Su frente empezó a tensarse. Barbara deseaba consuelo, no confusión.
—¿Se te ocurre una explicación mejor?
—Si no fuera porque hay pruebas de que esta secta o lo que quiera que sea existe, diría que alguien intenta extorsionarte.
—Yo no lo veo así en absoluto.
—Para empezar, me parece muy oportuno que Angela empezara a llamar justo después de que publicaran ese artículo sobre ti, ¿no crees? Eso podría significar que alguien lo leyó y pensó que estabas ganando suficiente dinero para que mereciera la pena intentarlo. Todas esas llamadas podrían tener el único objetivo de enternecerte para que, cuando llegue alguien ofreciéndose a traerte de vuelta a Angela, accedas a cualquier cosa que te pida. No estoy diciendo que vayas a hacerlo, solo que puede que sea eso lo que pretenden. Por otra parte, debes tener en cuenta que el hecho de que exista esa secta no significa que Angela también exista. —Se inclinó hacia delante y la cogió de la mano—. La única razón por la que crees que está viva es que, al parecer, Margery Turner no sabía dibujar. ¿No crees que eso también podría haber formado parte de su plan?

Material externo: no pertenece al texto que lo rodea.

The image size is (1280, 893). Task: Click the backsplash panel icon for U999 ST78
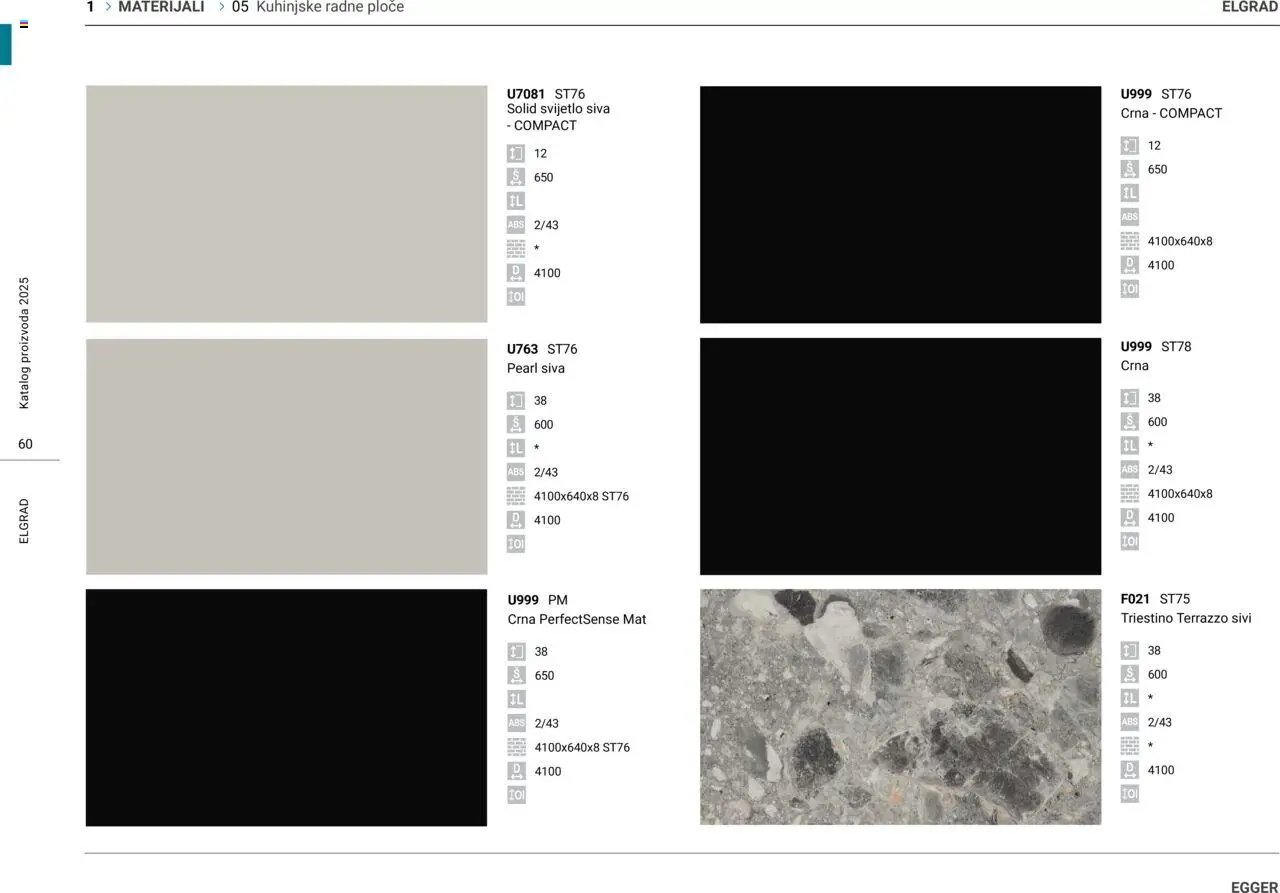tap(1129, 494)
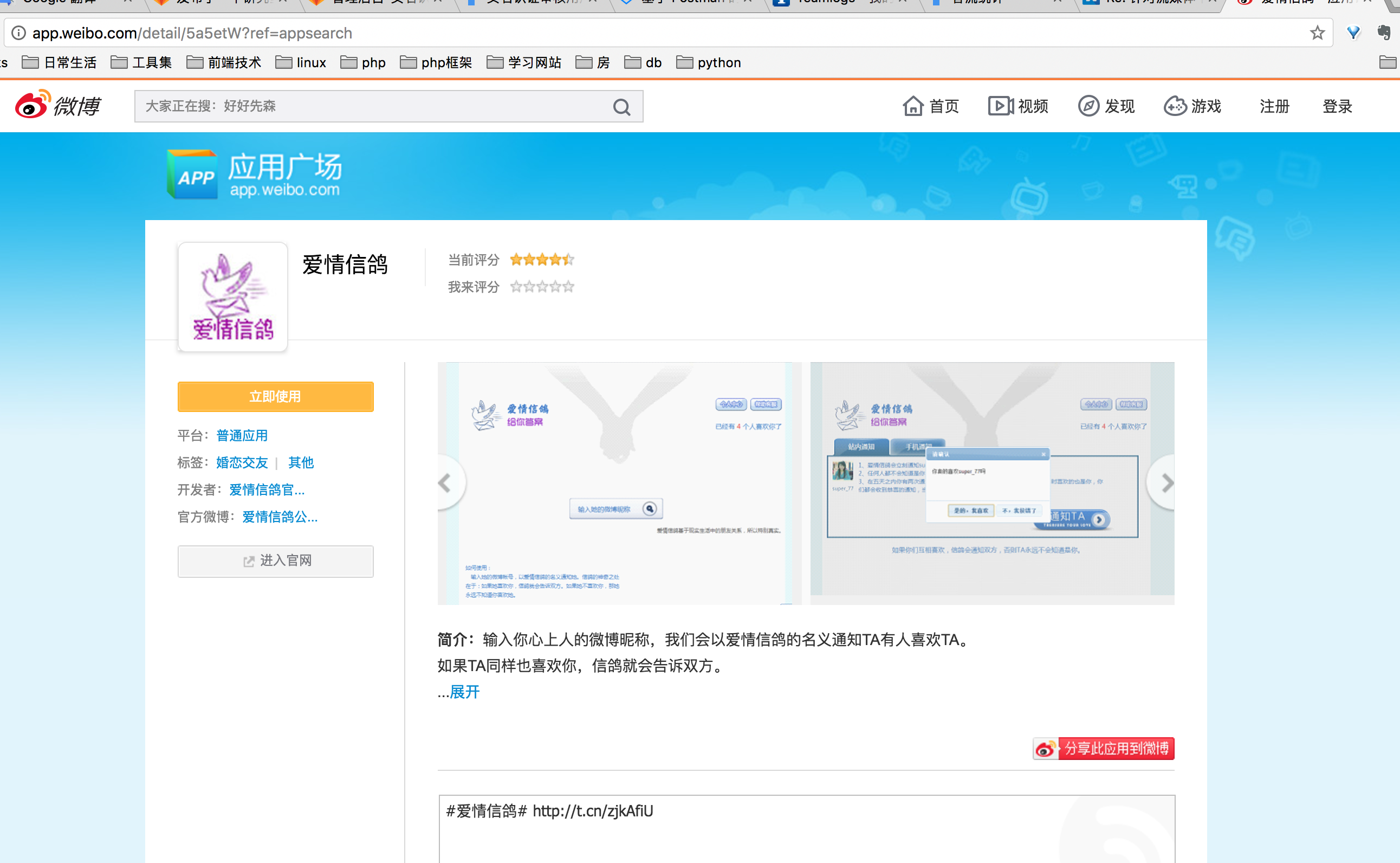Click the 立即使用 button
1400x863 pixels.
(x=276, y=396)
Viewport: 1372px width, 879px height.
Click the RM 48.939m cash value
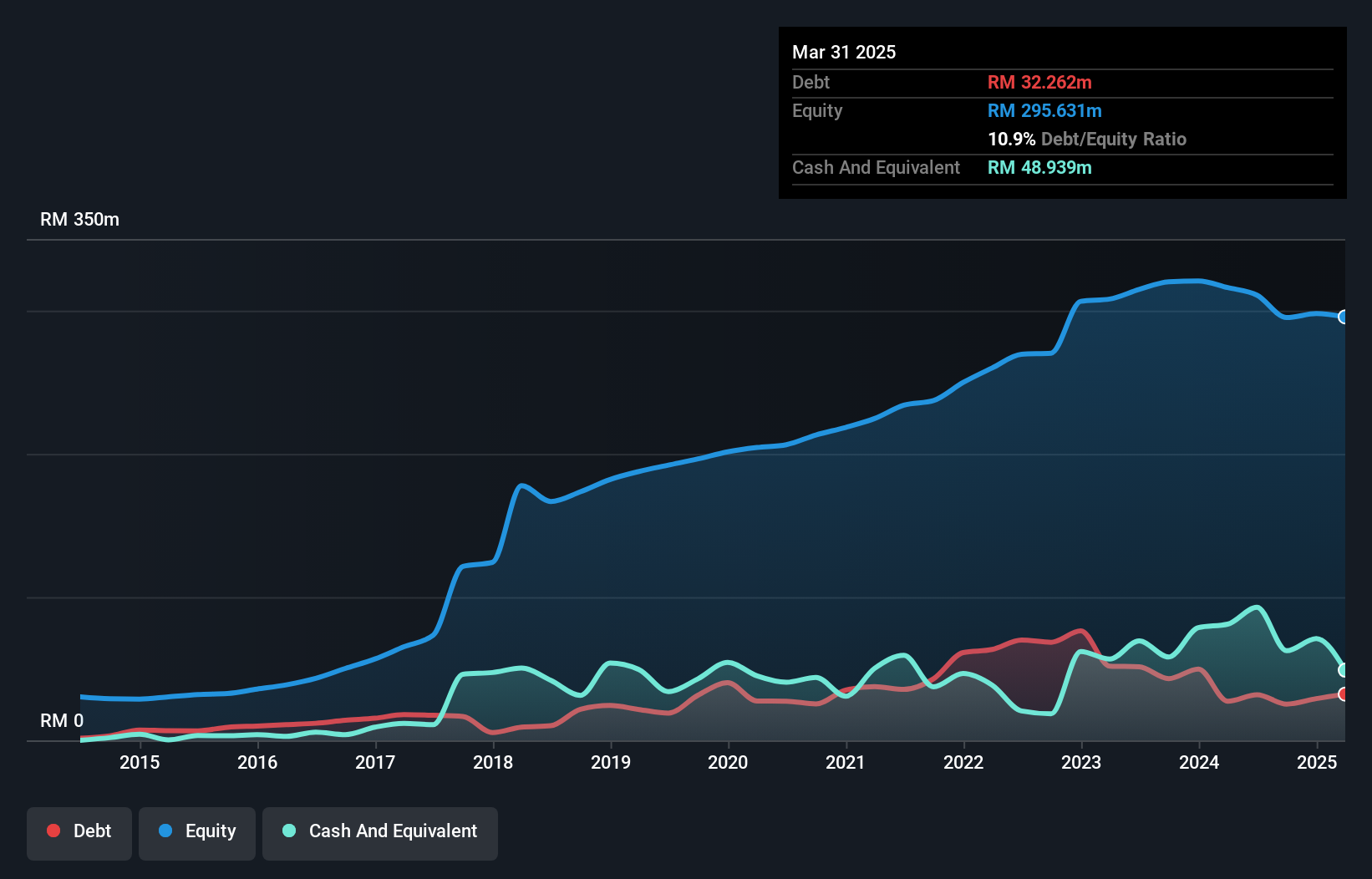pyautogui.click(x=1039, y=168)
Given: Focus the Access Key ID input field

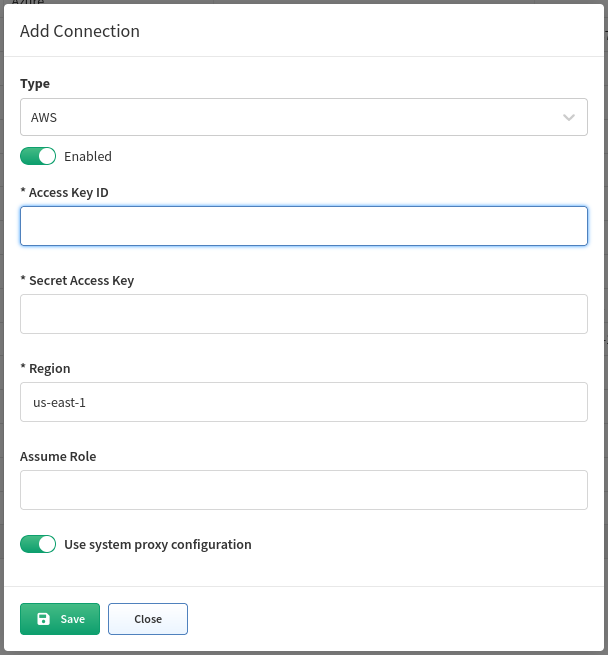Looking at the screenshot, I should pos(304,226).
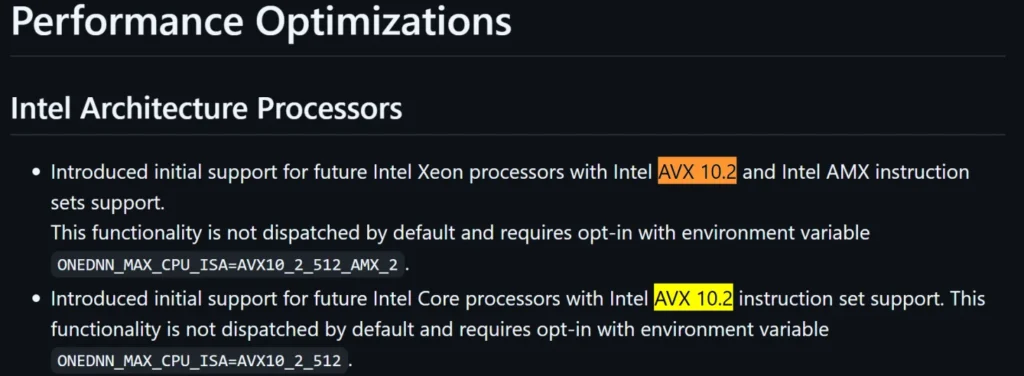Screen dimensions: 1024x376
Task: Click Introduced at the start of the Core bullet
Action: coord(98,299)
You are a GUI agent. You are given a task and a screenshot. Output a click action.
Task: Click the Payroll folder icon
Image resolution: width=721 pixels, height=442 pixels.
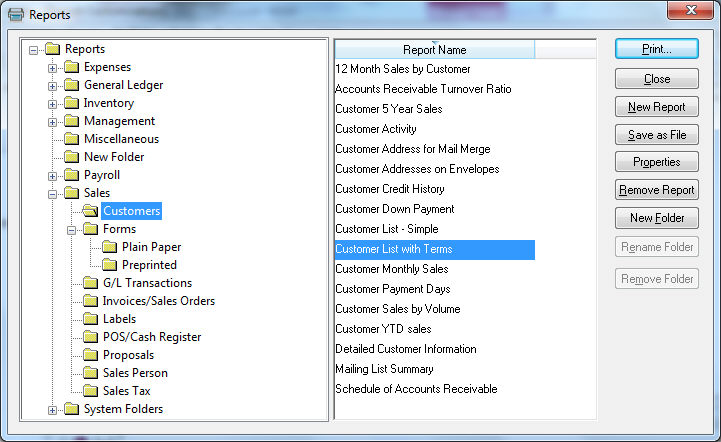click(x=71, y=175)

—No, Ted. Si creo que Angela está viva es por la sencilla razón de que me ha llamado varias veces… dos desde la muerte de Margery.
—Si realmente era ella. Puede que fuera el cómplice de Margery, que ha decidido seguir adelante con el plan a pesar de su muerte.
Barbara hizo un gran esfuerzo para no apartar su mano de la de él. Arthur jamás habría intentado discutirle la verdad, habría permanecido a su lado hasta que hubieran encontrado a Angela.
—Ted, sé que quieres ayudarme, pero no lo harás si intentas convencerme de que estoy equivocada. Sé que es Angela quien llama.
—¿Estás segura? ¿Alguna vez te ha dicho algo que solo tú y ella podáis saber? ¿Alguna vez le has pedido que lo haga? Barbara, ni siquiera te atreves a considerar que podría tratarse de una impostora. Te estás destruyendo… y puede que para nada.
Barbara se sentía atrapada, tanto por lo preocupado que estaba Ted como por la confusión que le estaba creando. Cuando él acercó su rostro desaliñado al de ella, se sintió como una niñita intimidada por un adulto insensible… pero ella no era ninguna niñita.
—Sé que te culpas en cierta medida por lo que le ocurrió a Angela…
—¡Oh! ¡Por el amor de Dios, Ted! No me culpo en cierta medida, me culpo por completo. Tengo que asegurarme de que en esta ocasión hago todo lo posible por ayudarla.
—Bueno, haz lo que quieras. Lo último que desearía sería causarte una mayor preocupación. Lo único que sucede es que, analizando objetivamente la situación, me resulta difícil creer que alguien se haya tomado la molestia de fingir su muerte para poder quedarse con ella.
—Eso se debe a que nunca has querido a tu propia hija. Era una carga tan pesada que ni siquiera podías vivir con ella. Yo, en cambio, amaba a Angela más que a nada en el mundo y permití que se la llevaran. No es justo.
Se interrumpió, horrorizada. Si Ted se hubiera marchado sin decir nada, no podría haberlo culpado.
—De modo que la semana que viene irás a Escocia —comentó él.
—Sí, tengo que hacerlo. Tengo que intentar encontrarla.
—No puedes ir sola. Me alegro de que no consiguieras aquellas reservas para Italia.
Barbara no se atrevía a hablar, por miedo a derrumbarse. Él debió de darse cuenta, porque la abrazó en silencio durante largo rato. Después fueron al dormitorio. Aunque ella deseaba hacer el amor, no tardó en quedarse dormida en sus brazos. Ya había olvidado todo lo que Ted había dicho, excepto que la ayudaría.